══ DATA EXTRACT ══

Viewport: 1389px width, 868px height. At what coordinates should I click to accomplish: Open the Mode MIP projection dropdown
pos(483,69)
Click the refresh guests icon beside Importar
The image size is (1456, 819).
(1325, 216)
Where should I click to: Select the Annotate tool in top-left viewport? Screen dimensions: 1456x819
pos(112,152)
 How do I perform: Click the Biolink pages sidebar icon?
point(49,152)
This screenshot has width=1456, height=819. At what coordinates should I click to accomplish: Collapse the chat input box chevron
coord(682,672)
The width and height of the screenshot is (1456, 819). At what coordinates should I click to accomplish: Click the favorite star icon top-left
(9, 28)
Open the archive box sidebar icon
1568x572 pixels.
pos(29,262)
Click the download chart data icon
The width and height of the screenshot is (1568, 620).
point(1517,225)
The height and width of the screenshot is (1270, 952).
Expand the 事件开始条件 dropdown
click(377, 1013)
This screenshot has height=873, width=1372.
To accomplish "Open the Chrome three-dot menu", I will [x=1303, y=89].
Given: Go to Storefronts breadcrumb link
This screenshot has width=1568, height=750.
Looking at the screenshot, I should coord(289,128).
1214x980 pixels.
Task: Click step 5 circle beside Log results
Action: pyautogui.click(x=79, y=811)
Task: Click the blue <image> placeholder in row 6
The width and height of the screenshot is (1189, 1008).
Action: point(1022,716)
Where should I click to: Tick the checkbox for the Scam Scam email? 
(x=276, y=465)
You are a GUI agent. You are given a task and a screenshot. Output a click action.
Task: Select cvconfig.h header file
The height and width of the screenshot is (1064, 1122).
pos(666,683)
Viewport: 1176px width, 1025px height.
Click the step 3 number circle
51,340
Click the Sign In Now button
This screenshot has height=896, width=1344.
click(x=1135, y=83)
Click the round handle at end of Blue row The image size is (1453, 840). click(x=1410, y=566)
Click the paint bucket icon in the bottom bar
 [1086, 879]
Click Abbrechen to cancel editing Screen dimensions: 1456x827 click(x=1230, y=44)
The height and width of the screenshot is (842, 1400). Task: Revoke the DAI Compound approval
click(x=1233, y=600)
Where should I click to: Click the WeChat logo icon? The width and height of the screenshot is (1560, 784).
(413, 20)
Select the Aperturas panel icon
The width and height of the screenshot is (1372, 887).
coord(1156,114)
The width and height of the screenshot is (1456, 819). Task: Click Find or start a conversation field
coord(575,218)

═══

• _EXERCISE OBJECTIVE_: Return the records in full. Omit nothing.

• _ANSWER SECTION_:
Viewport: 1389px width, 868px height. At what coordinates should I click to accomplish: Open the Mode MIP projection dropdown
pos(483,69)
Click the refresh guests icon beside Importar
The image size is (1456, 819).
(1325, 216)
Where should I click to: Select the Annotate tool in top-left viewport? Screen dimensions: 1456x819
pos(112,152)
 How do I perform: Click the Biolink pages sidebar icon?
point(49,152)
This screenshot has width=1456, height=819. At what coordinates should I click to accomplish: Collapse the chat input box chevron
coord(682,672)
The width and height of the screenshot is (1456, 819). At what coordinates should I click to accomplish: Click the favorite star icon top-left
(9, 28)
Open the archive box sidebar icon
1568x572 pixels.
pos(29,262)
Click the download chart data icon
The width and height of the screenshot is (1568, 620).
point(1517,225)
The height and width of the screenshot is (1270, 952).
Expand the 事件开始条件 dropdown
click(377, 1013)
This screenshot has height=873, width=1372.
To accomplish "Open the Chrome three-dot menu", I will [x=1303, y=89].
Given: Go to Storefronts breadcrumb link
This screenshot has width=1568, height=750.
Looking at the screenshot, I should coord(289,128).
1214x980 pixels.
Task: Click step 5 circle beside Log results
Action: pyautogui.click(x=79, y=811)
Task: Click the blue <image> placeholder in row 6
The width and height of the screenshot is (1189, 1008).
Action: point(1022,716)
Where should I click to: Tick the checkbox for the Scam Scam email? 
(x=276, y=465)
You are a GUI agent. You are given a task and a screenshot. Output a click action.
Task: Select cvconfig.h header file
The height and width of the screenshot is (1064, 1122).
pos(666,683)
Viewport: 1176px width, 1025px height.
Click the step 3 number circle
51,340
Click the Sign In Now button
This screenshot has height=896, width=1344.
click(x=1135, y=83)
Click the round handle at end of Blue row The image size is (1453, 840). click(x=1410, y=566)
Click the paint bucket icon in the bottom bar
 [1086, 879]
Click Abbrechen to cancel editing Screen dimensions: 1456x827 click(x=1230, y=44)
The height and width of the screenshot is (842, 1400). Task: Revoke the DAI Compound approval
click(x=1233, y=600)
Where should I click to: Click the WeChat logo icon? The width and height of the screenshot is (1560, 784).
(413, 20)
Select the Aperturas panel icon
The width and height of the screenshot is (1372, 887).
coord(1156,114)
The width and height of the screenshot is (1456, 819). Task: Click Find or start a conversation field
coord(575,218)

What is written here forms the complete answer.